What is a safety evaluation?
October 14, 2006
The transportation industry is taking positive strides toward creating and maintaining roadways that are safe for all users. Safety evaluations make up one of these strides. Engineers use safety evaluations to study crash conditions at a particular site (intersection or road segment) in detail to identify treatments that could reduce the incidence of crashes. Considered in the context of an overall roadway safety management system, safety evaluations are conducted after the entire network is reviewed to identify locations with the potential to be improved with a safety treatment. The approach to safety evaluations vary, although most follow the process outlined here.
Step 1. Crash Data Review
During the crash data review, engineers consider statistics relating the characteristics of crash conditions (i.e. crashes by type, severity, and environmental conditions). Beyond those statistics, engineers review the location of crashes using crash diagrams, condition diagrams, and/or Geographic Information System (GIS) mapping tools. Engineers study the crash data for a particular location to identify potential trends, which can assist with the field review or rule out particular trends in the crashes (e.g. no run-off the road crashes). These charts show some useful ways to summarize crash data.
Step 2. Assessment of Site Characteristics
This assessment provides engineers and jurisdictions with information about overall site conditions.

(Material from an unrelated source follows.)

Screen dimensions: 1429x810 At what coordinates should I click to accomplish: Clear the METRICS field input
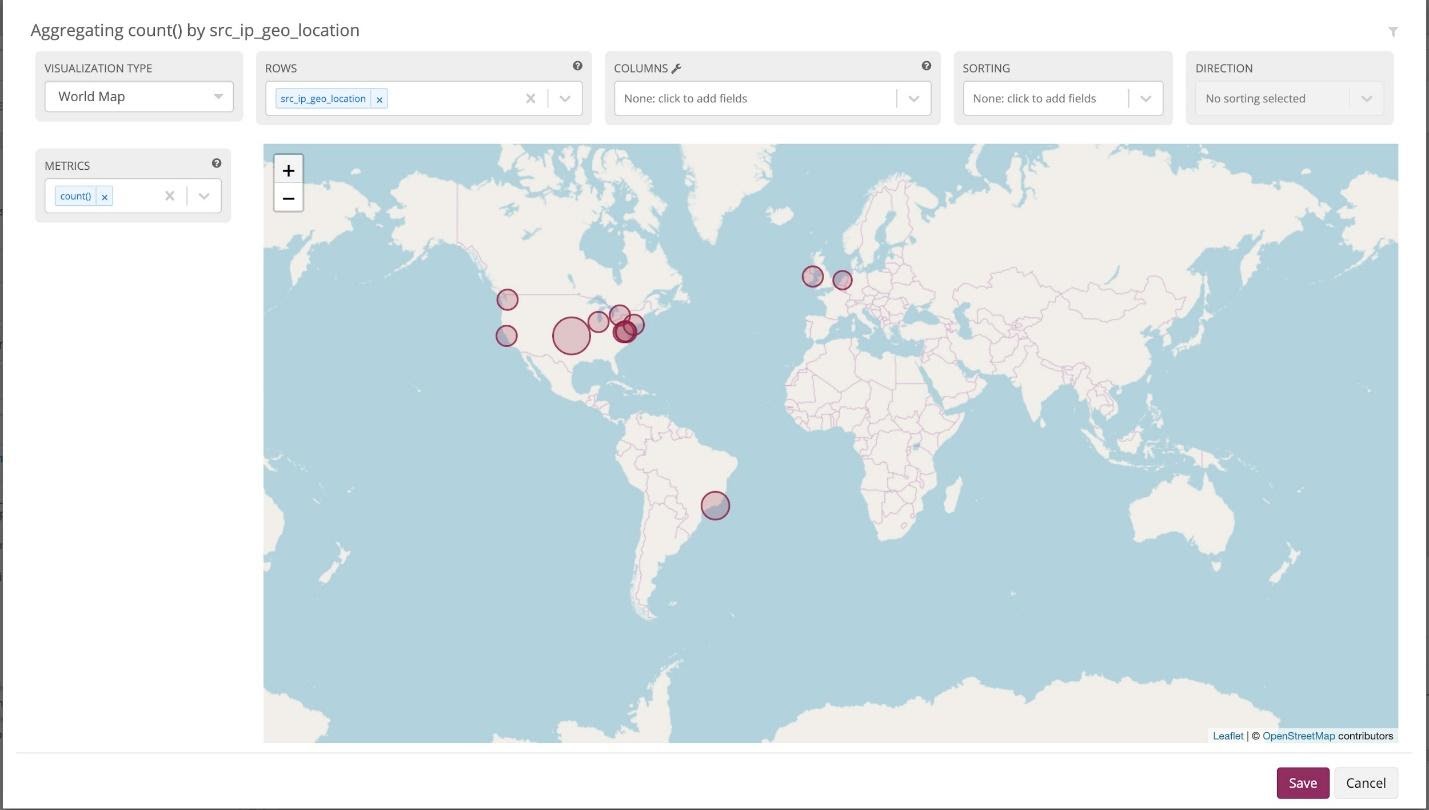(169, 196)
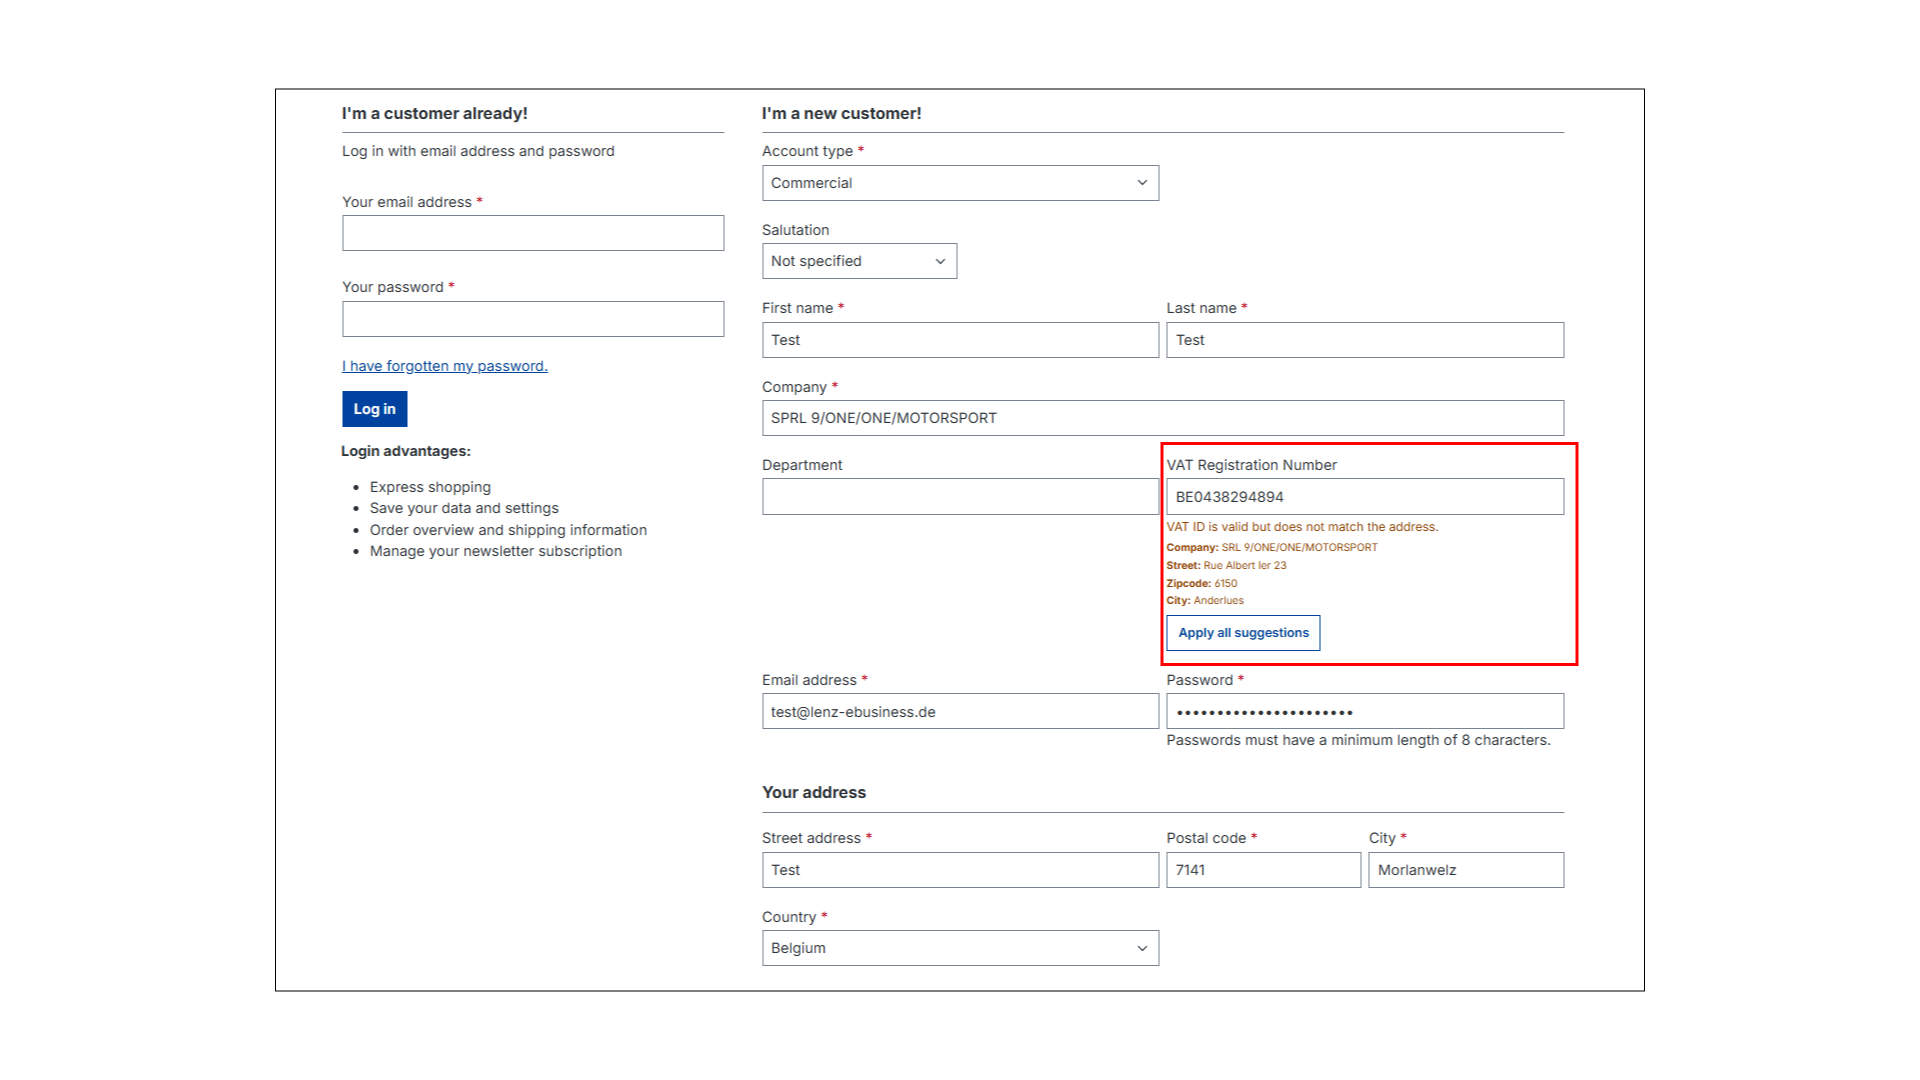Click the Street address field

pos(959,870)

Recent and planned infrastructure improvement projects, traffic operations, roadway geometry, intersection geometry and traffic control, modes of travel through the location, and records of relevant public comments are all examples of site conditions.
These are some of the elements engineers typically consider when assessing site characteristics:
- Current traffic volumes and traffic operations
- As-built construction plans and relevant design guidelines
- Relevant photo or video logs
- Recent studies in the area
- Land-use and site-access information
- Potential weather extremes
- Plans for future land use and transportation system improvements
- Current traffic operations
- Pedestrian, bicycle, and transit facilities and plans for the area
Step 3. Assessment of Field Conditions
During the field investigation, engineers first gather site information by traveling through the site to understand motorized and non-motorized circulation to and through the site. When possible, a multi-disciplinary team (e.g. engineers, police officers, and pedestrian, bicycle, or transit advocates) should participate in the field review. In addition, the team should conduct a review during daylight and darkness conditions to gather a more complete understanding of site travel. The field assessment provides engineers and jurisdictions with information essential to support or negate what they learned in the site characteristics investigation. The study of field conditions is key to identify potential improvements at the site.
Through the conduct of the first three steps of the safety evaluation, it is likely that engineers will identify potential improvements to address the observed trends and issues.
Step 4. Develop Improvement Concepts
As the potential safety improvement concepts are considered it is important that engineers strive to achieve a balance between mobility and safety by:
- Eliminating as many vehicle, pedestrian, and bicycle conflicts as possible without significantly reducing mobility for the non-auto modes of transportation.
- Designing roadways and intersections to minimize the severity of crashes if they do occur.
- Considering human factors such as strain, workload, lane tracking, speed choice and driver expectations.
Some feasible traffic engineering strategies may include adding turn lanes or medians, signal control improvements, nontraditional intersection designs (such as roundabouts or traffic circles), pavement condition and lighting improvements, sight distance improvements, and roadway striping and signs upgrades.
Step 5. Economic Analysis
Once improvement options are identified, engineers can analyze the costs and benefits to help determine the most cost-effective solution for the site. Cost/benefit analyses weigh the potential decrease in crash costs against the cost of implementing the improvement under consideration. Costs to implement improvements will include construction, right of way, and other infrastructure costs. The lower the costs and the greater the benefits, the stronger the option will appear to be. Engineers can use the October 2005 FHWA document, Crash Cost Estimates by Maximum Police-Reported Injury Severity within Selected Crash Geometries, to estimate crash costs by severity if these costs have not been estimated for the jurisdiction overseeing the safety evaluation. It is also important to consider costs and benefits that can’t necessarily be quantified such as environmental, mobility, and accessibility impacts.
While all these steps are necessary to complete a site safety investigation, the two most critical steps are: a detailed evaluation of crash data to identify or rule out trends, and daytime and nighttime field visits to understand travel experiences for all modes through the site. Finally, similar to many other aspects of engineering, the process and methods discussed should be considered a framework for the critical engineering thinking required to develop safety solutions to benefit the transportation system.